> WHAT YOU ARE ASKED TO DO
Count, in the data that follows, every line with the string "Composite", and give that count as the whole reply.

Collected data entries:

■ ■ ■ ■ ■

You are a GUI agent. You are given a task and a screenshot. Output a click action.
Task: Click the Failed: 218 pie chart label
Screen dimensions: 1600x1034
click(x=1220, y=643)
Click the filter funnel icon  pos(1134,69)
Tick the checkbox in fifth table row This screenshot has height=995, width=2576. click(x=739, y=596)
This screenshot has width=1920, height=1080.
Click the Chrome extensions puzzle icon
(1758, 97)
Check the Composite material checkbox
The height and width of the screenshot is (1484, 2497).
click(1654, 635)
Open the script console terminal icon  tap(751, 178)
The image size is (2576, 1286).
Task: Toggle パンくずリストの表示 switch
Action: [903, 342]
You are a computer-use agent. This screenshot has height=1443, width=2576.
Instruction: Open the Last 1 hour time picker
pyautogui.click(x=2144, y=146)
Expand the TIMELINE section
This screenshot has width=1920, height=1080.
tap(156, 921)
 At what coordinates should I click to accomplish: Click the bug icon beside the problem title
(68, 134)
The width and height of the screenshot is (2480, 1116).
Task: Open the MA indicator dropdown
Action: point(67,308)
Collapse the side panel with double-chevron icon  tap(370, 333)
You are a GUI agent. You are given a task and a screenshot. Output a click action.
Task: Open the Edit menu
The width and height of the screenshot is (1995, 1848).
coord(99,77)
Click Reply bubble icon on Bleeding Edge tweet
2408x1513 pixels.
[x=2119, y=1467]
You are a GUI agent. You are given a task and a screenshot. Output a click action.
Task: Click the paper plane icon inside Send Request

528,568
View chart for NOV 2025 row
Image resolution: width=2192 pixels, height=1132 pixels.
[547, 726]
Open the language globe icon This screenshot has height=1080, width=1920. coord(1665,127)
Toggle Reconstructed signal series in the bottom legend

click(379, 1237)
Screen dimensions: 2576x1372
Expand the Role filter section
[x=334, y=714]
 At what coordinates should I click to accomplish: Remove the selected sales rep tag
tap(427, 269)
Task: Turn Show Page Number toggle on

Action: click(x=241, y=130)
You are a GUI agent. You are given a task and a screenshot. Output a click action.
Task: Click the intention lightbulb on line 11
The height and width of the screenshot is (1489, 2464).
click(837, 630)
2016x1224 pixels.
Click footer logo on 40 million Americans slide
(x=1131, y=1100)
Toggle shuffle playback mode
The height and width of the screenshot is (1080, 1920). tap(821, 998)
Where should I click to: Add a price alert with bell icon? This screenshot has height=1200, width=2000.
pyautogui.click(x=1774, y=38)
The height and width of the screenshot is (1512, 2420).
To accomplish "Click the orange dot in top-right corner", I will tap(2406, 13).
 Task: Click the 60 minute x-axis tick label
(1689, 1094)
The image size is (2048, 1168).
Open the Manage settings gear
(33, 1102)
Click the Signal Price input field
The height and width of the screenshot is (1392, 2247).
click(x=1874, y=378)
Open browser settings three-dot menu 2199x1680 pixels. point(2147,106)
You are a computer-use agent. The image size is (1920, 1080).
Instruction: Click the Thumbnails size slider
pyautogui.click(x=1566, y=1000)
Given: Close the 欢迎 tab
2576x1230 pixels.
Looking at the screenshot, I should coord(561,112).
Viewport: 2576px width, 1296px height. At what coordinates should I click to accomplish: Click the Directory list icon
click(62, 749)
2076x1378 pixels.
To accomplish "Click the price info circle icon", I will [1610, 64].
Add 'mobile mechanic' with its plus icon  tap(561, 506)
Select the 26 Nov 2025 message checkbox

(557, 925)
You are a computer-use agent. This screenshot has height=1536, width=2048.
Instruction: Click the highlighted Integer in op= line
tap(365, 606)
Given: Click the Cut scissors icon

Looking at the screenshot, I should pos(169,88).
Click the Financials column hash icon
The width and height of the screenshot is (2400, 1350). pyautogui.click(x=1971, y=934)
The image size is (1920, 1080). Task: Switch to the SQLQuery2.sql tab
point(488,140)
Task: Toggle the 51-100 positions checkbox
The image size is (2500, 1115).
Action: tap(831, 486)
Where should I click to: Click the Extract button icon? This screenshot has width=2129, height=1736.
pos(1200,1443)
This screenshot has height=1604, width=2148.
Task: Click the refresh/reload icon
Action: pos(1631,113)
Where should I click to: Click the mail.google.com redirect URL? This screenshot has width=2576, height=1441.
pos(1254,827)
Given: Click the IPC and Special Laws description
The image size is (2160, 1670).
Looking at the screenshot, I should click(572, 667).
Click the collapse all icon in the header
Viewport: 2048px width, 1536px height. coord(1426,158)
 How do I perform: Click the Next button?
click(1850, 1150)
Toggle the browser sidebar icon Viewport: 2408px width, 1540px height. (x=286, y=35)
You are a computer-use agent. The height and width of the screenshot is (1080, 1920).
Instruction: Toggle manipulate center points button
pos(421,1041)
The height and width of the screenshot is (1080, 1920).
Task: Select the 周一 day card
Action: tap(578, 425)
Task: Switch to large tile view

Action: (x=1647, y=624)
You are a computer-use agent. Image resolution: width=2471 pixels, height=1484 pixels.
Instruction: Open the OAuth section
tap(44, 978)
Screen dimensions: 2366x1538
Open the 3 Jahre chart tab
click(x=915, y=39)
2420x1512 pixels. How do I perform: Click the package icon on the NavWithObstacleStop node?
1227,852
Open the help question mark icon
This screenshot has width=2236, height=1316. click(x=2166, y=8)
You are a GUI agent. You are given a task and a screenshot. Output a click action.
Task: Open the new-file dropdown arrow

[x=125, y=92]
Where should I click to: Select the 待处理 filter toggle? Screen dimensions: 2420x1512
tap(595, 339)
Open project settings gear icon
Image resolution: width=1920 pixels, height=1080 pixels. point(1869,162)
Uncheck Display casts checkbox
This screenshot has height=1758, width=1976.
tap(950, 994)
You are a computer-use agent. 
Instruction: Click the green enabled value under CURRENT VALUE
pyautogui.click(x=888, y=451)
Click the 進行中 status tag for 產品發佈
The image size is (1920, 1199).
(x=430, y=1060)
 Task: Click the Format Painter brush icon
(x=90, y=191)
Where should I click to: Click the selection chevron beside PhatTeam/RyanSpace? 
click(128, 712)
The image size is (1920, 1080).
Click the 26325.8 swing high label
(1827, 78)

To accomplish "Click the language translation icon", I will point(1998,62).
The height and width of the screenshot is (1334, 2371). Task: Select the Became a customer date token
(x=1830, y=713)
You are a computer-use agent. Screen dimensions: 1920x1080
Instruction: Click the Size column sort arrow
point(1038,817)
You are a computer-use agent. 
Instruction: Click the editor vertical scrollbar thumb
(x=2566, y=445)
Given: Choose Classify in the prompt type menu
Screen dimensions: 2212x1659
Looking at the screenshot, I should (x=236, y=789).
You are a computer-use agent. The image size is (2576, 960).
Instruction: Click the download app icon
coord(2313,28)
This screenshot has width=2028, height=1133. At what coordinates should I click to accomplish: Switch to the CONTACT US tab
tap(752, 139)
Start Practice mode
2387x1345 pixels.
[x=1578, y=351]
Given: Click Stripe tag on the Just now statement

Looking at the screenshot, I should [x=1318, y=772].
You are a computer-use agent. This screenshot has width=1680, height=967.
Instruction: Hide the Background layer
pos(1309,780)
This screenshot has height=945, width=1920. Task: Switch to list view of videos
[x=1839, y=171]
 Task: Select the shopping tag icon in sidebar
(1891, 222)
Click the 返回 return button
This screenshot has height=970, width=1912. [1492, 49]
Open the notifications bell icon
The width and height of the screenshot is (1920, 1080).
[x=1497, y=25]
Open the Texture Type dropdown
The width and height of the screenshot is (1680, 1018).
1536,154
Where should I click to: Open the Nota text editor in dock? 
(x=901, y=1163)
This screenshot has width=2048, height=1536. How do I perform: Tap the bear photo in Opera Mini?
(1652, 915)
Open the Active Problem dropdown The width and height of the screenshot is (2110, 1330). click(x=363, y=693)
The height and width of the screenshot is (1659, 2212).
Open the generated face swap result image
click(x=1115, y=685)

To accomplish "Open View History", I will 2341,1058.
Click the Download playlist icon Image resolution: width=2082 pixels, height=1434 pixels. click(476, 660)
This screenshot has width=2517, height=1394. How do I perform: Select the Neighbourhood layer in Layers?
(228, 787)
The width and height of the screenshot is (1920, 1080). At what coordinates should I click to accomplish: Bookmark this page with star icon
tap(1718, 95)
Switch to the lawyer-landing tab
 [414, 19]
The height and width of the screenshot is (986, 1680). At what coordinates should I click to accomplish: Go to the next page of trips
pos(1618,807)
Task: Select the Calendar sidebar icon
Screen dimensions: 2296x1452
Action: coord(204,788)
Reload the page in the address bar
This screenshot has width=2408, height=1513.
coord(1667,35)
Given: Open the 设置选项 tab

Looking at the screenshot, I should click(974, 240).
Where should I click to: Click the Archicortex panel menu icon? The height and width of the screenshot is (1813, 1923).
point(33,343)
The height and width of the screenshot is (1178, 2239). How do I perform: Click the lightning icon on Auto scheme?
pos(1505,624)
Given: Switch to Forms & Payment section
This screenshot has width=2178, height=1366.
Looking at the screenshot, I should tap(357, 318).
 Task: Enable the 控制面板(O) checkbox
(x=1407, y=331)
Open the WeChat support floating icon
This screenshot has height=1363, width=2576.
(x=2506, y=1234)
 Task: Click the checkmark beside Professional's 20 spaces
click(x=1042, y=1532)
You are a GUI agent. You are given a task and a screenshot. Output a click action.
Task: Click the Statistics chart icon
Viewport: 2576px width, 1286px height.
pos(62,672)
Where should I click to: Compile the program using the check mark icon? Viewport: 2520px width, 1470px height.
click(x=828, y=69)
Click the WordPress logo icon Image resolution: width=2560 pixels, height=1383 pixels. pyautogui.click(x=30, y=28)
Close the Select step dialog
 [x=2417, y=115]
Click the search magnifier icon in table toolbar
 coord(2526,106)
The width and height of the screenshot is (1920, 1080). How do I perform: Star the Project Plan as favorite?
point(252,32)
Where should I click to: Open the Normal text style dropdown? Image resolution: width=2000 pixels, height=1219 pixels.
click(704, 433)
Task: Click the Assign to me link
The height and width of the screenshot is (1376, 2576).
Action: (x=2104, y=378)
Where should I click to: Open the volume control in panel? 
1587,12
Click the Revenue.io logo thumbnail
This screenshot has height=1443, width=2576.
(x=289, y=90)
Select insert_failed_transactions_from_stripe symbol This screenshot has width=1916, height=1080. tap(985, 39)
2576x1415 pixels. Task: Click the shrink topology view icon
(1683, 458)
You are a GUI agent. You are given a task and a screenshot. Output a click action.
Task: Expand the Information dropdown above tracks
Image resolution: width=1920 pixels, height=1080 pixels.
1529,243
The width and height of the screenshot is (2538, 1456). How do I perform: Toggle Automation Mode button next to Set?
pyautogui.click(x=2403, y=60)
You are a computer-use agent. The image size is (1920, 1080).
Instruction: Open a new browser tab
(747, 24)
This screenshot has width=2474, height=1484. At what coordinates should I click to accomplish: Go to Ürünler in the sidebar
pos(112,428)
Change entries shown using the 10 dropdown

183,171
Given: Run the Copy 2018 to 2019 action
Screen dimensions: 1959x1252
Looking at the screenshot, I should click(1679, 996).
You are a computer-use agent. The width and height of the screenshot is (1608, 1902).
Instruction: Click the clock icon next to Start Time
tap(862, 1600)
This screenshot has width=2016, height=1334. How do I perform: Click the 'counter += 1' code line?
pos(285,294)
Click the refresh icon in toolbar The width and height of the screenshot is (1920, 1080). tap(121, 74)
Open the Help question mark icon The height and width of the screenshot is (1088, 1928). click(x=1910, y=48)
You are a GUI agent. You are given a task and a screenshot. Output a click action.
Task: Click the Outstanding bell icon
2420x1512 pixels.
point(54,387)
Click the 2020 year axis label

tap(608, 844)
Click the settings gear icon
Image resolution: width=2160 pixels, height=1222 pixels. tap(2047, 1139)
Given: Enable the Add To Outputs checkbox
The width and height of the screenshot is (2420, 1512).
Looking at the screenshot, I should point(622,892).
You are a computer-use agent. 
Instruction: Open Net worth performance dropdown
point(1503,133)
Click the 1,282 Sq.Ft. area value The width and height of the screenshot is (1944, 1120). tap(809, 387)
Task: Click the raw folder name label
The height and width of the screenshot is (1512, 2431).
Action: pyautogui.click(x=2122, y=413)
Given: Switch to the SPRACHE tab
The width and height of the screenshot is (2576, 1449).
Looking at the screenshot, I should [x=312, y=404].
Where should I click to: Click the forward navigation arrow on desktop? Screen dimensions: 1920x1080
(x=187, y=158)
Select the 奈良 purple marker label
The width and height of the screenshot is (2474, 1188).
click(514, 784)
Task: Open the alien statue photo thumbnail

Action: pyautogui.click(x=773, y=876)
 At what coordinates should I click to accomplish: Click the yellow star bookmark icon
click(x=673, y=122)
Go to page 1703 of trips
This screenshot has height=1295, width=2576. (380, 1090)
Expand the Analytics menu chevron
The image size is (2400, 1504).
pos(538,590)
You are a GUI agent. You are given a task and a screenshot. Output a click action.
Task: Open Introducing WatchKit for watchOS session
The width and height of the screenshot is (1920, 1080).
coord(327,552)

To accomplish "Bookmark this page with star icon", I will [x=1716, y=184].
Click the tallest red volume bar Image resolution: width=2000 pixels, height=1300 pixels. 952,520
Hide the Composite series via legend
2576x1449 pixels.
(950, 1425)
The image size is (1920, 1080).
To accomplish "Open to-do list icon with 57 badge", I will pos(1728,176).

■ ■ ■ ■ ■

> RESPONSE
2